In the same issue, a letter from a reader claimed to have noticed an increased police presence surrounding a co-op banana stand in Berkeley, California, lending even more credence to the banana hoax.

From there, the banana craze took on a life of its own. As noted in a recent article on the subject by Judy Berman at Extra Crispy, word of smokable bananas spread like wildfire thanks to the Underground Press Syndicate, which allowed small papers, such as the Barb, to freely share content with one another.

The Barb continued to report on the supposed effects of banana peels, running stories with titles such as “Pick Your Load, Banana or Toad” and “Mellow Yellow Future Bright,” which included spurious claims regarding the various substances contained in bananas that gave them psychedelic effects. Other hippie magazines began picking up the story, not to mention running ads for people selling banana-based “psychedelic turn-on bags” and the like. By the end of March, 1967, stories about the banana smoking trend were gracing the pages of The New York Times and The Wall Street Journal. Mellow Yellow (the fake drug, not the song) had arrived.

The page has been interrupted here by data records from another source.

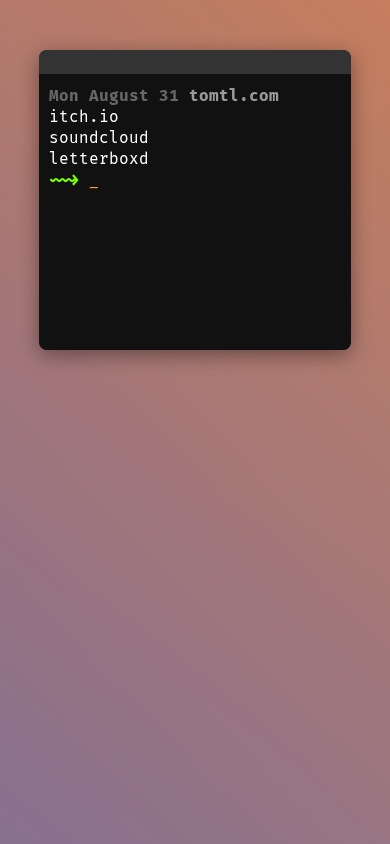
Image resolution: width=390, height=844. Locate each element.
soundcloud (99, 137)
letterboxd (99, 158)
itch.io (84, 116)
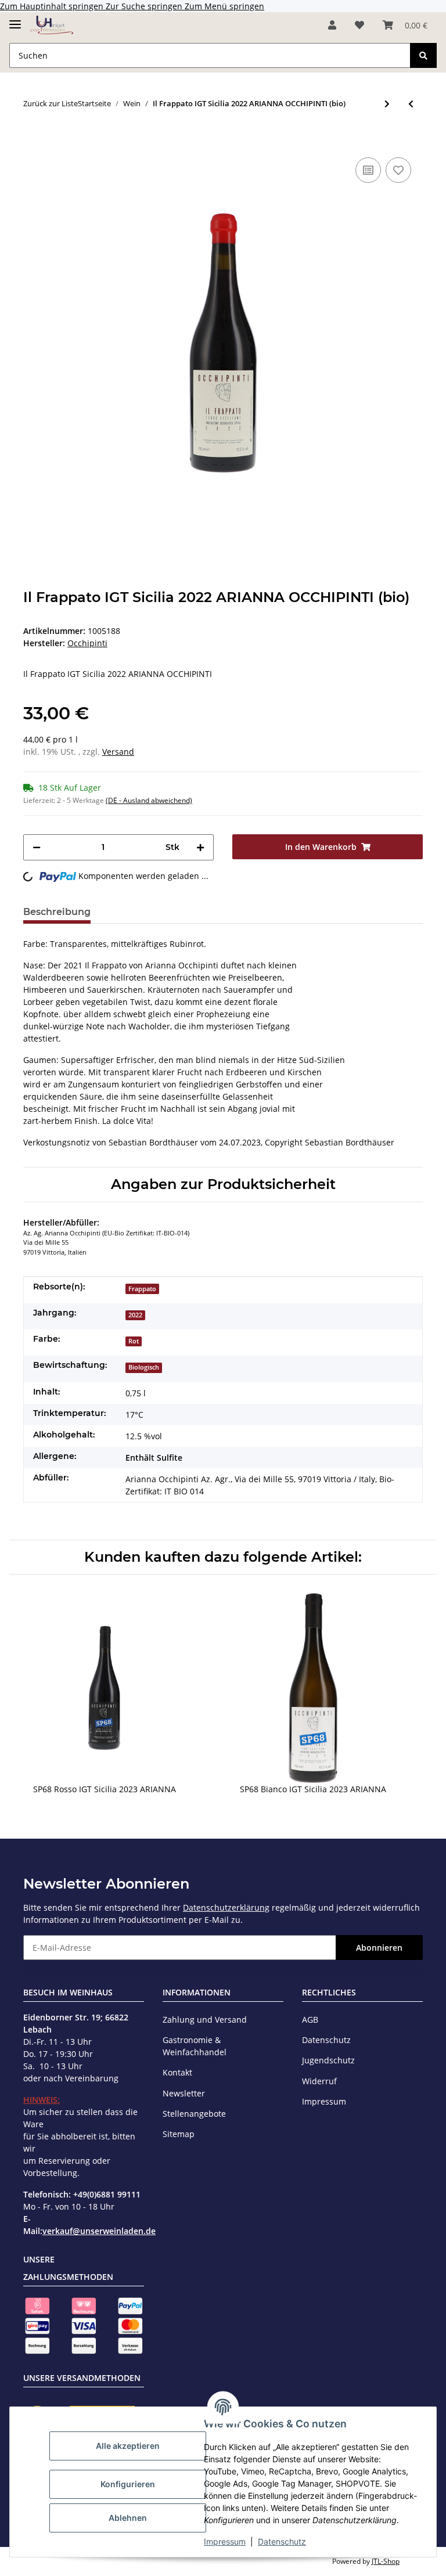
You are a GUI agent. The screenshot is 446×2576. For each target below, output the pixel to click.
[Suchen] (423, 55)
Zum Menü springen (224, 6)
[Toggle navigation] (15, 19)
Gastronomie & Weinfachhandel (194, 2046)
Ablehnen (128, 2518)
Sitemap (179, 2133)
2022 (135, 1315)
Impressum (225, 2541)
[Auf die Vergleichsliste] (368, 170)
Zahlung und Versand (205, 2019)
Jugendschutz (328, 2060)
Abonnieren (379, 1947)
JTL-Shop (386, 2561)
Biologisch (143, 1367)
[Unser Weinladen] (51, 25)
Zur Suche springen (145, 6)
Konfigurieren (127, 2484)
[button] (332, 25)
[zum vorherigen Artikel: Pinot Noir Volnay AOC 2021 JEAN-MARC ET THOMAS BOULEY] (411, 103)
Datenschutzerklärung (226, 1907)
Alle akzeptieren (128, 2446)
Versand (118, 751)
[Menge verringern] (36, 847)
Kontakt (177, 2072)
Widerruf (319, 2081)
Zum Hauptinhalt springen (53, 6)
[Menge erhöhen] (200, 847)
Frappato (142, 1289)
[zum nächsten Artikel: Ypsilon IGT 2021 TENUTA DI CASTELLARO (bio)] (387, 103)
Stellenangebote (194, 2113)
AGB (310, 2019)
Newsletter (184, 2093)
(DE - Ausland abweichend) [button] (149, 800)
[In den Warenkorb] (32, 137)
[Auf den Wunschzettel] (398, 170)
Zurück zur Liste (50, 103)
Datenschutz (282, 2541)
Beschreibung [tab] (57, 911)
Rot (133, 1341)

That white layer is where all the drugs are (not really).
That white layer is where all the drugs are (not really). Claire Knights/CC BY 2.0

The craze became so widespread that both the scientific community and the government got involved. The FDA set up a machine that essentially smoked banana joints for three weeks straight. By May, they had determined what many people had already discovered first hand: smoking bananas did not get you high. A further study in November of that year, conducted by researchers at NYU, once again determined that bananas weren’t a drug. Still, the myth continued to stick. “The hoax was widely believed until one tried it and found it produced nothing. Of course, some people told friends that it worked just to watch their reaction when they learned the truth,” says Rorabaugh. “In any given setting, it did not last more than a couple of days, but having been had, it was easy to pass on the idea to others elsewhere in phone calls or letters, just to pass on the joke.”

Smoking banana peels continued to be a popular concept in hippie circles, mainly as a gag, for years. “Woodstock was about the last time it was mentioned. Most of the people there would have known it was a joke, but a few could be conned into trying it,” says Rorabaugh. But even after the passing of the Age of Aquarius, the myth of the hallucinogenic banana refused to die.

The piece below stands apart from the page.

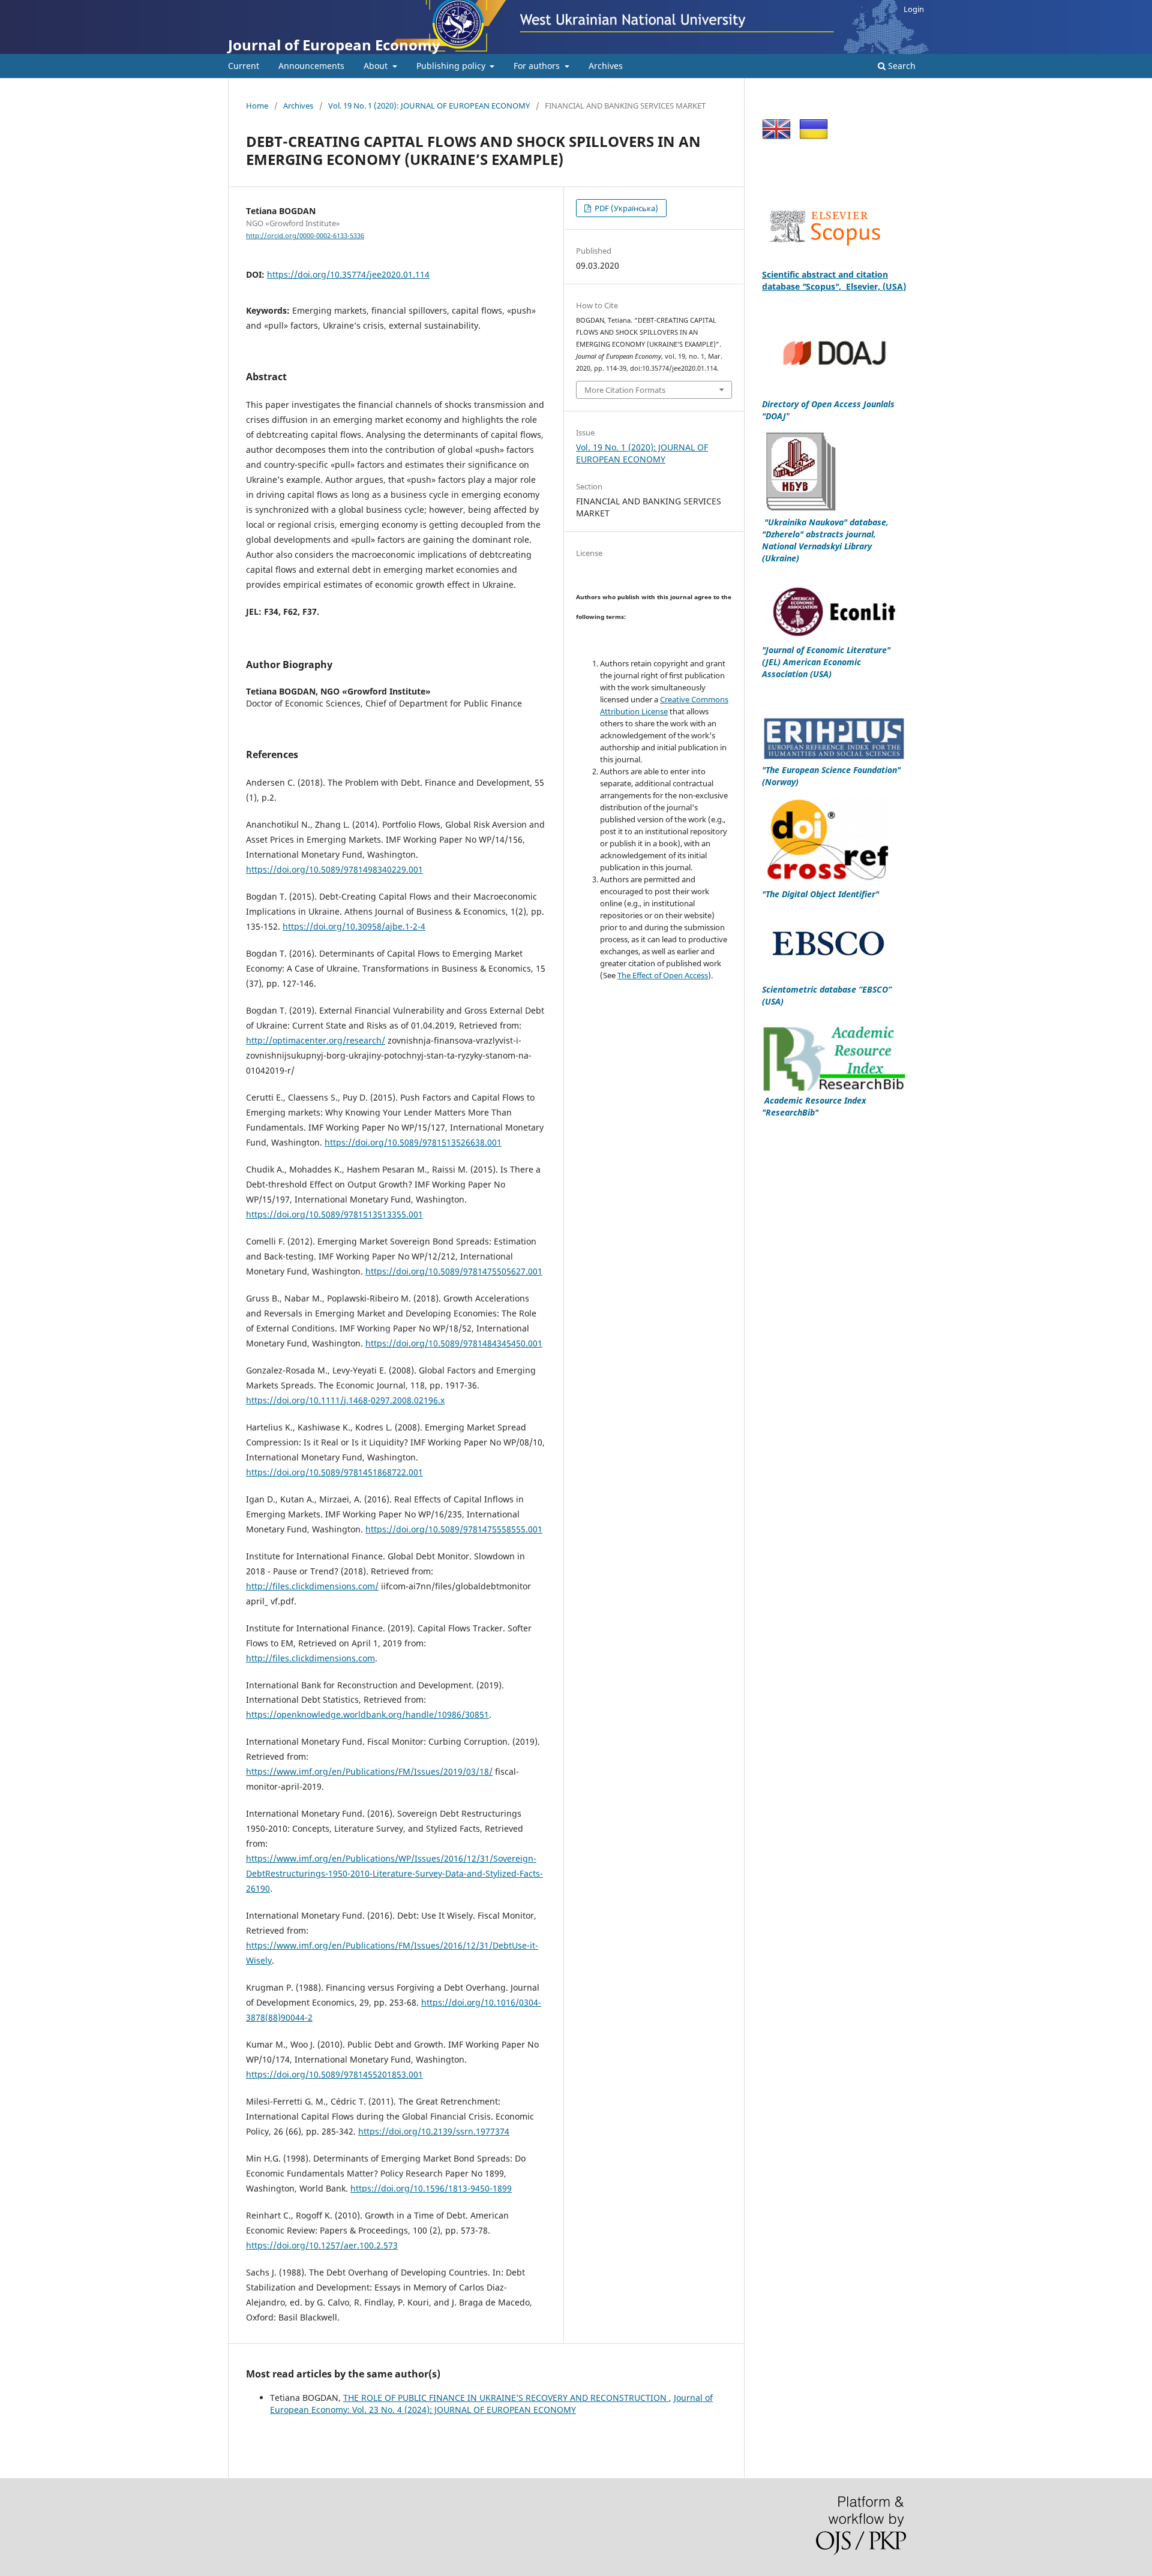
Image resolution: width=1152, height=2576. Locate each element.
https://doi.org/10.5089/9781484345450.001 (453, 1343)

A recipe for turning banana peels into a drug was included in the book that sparked a million middle-school myths, The Anarchist’s Cookbook, which was published in 1970. In author William Powell’s recipe, which lays out a laborious process of making a paste from the peel scrapings that must then be reduced further into a powder, he claims that bananas contain something called “bananadine,” which is where the fruit supposedly got its psychedelic effects. This, too, was untrue, since bananadine does not exist.

While the concept of smoking banana peels today mainly exists as a cautionary tale about some of the sillier drug fads of the 1960s, thanks in large part to the internet, there are still those who believe that bananas can get you high. For instance, in 2013, inmates in a Maine county jail were caught smoking banana peels, and administrators said it had been a problem for months. A quick Google search for “smoking banana peels” will even present you with an advanced recipe for extracting “bannadine,” which involves reducing 10 pounds of bananas. According to this highly suspect recipe, “you used to need 200 pounds, but the potency has gone up 20x in the last 30 years.”

Wild new drug myths will no doubt continue to be born so long as there are broke young people who want to get high, but they’ll probably never be as potent as smoking banana peels.